── BACAAN YANG DISEDIAKAN ──

Referensinews.id – Pergeseran anggaran Enam organisasi perangkat daerah (OPD) pada Pemerintah Kabupaten Musirawas Utara (Muratara) tidak sesuai ketentuaan. Kepala Bidang (Kabid) Anggaran bersama Kepala Sub Bagian Penyusunan Program di Badan Keuangan Daerah (BKD) Muaratara, dalam pelaksanaannya tidak ada Evaluasi ke Organisasi Perangkat Daerah (OPD). Jumat (30/8).
Kepala Dinas Kesehatan Muratara dan Kepala Badan Kepegawaian dan Pengembangan Sumber Daya Manusia (BKPSDM) Muratara, mengajukan usulan Nota dinas untuk pergeseraan anggaran kepada Bupati Muratara.
Dalam Notulen rapat, Tim Anggaran Pemerintah Daerah (TAPD) hanya menyepakati pergeseraan anggaran untuk pembayaran hutang pihak ketiga pada Pembiyaan daerah. Namun Kedua OPD ini tidak diundang dalam rapat TAPD.
Pergeseraan anggaran tersebut, memunculkan permasalahan yang mengakibatkan Pertangunggjawaban APBD berpotensi tidak diterima DPRD Muratara, ini disebabkan pihak TAPD tidak mematuhi ketentuaan, tentang Pergeseran anggaran dimaksud.
Pergeseran anggaran mengakibatkan hilangnya Program dan Kegiatan di Tiga OPD senilai 8,4 milyar yang telah disusun dan direncanakan dimasing masing OPD. Sementara ada penambahan Program dan Kegiatan baru di Dua OPD senilai 16,2 milyar.
Selain itu, juga terdapat penambahan anggaran Program dan Kegiatan di Empat OPD senilai Rp 7,9 milyar, adapun dasar Pergeseran anggaran itu mengacu pada Peraturan Bupati (PERBUB) Muratara di Nomor: 79, Tanggal 14 November 2018.

───
── INFORMASI YANG DITAMPILKAN ──

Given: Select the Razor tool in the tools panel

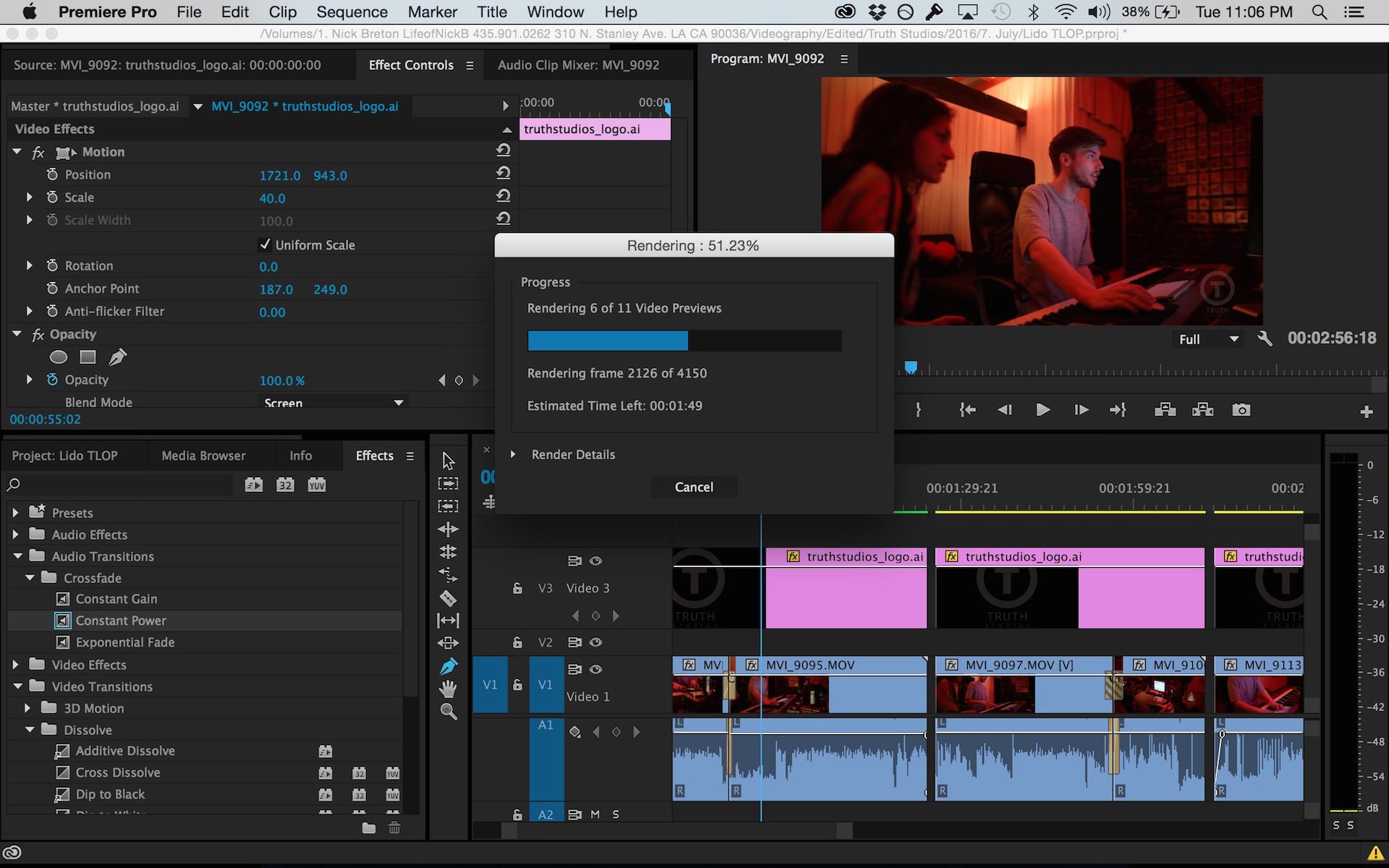Looking at the screenshot, I should 448,598.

───

SOAL SINGKAT –
Salin kembali seluruh bagian bacaan tentang pergeseran anggaran, mulai dari "Dalam Notulen rapat, Tim" sampai dengan "senilai 16,2 milyar.". Ganti setiap "TAPD" dengan "Tim Anggaran". Kerjakan hanya berdasarkan isi bacaan.

PENYELESAIAN SOAL –
Dalam Notulen rapat, Tim Anggaran Pemerintah Daerah (Tim Anggaran) hanya menyepakati pergeseraan anggaran untuk pembayaran hutang pihak ketiga pada Pembiyaan daerah. Namun Kedua OPD ini tidak diundang dalam rapat Tim Anggaran.
Pergeseraan anggaran tersebut, memunculkan permasalahan yang mengakibatkan Pertangunggjawaban APBD berpotensi tidak diterima DPRD Muratara, ini disebabkan pihak Tim Anggaran tidak mematuhi ketentuaan, tentang Pergeseran anggaran dimaksud.
Pergeseran anggaran mengakibatkan hilangnya Program dan Kegiatan di Tiga OPD senilai 8,4 milyar yang telah disusun dan direncanakan dimasing masing OPD. Sementara ada penambahan Program dan Kegiatan baru di Dua OPD senilai 16,2 milyar.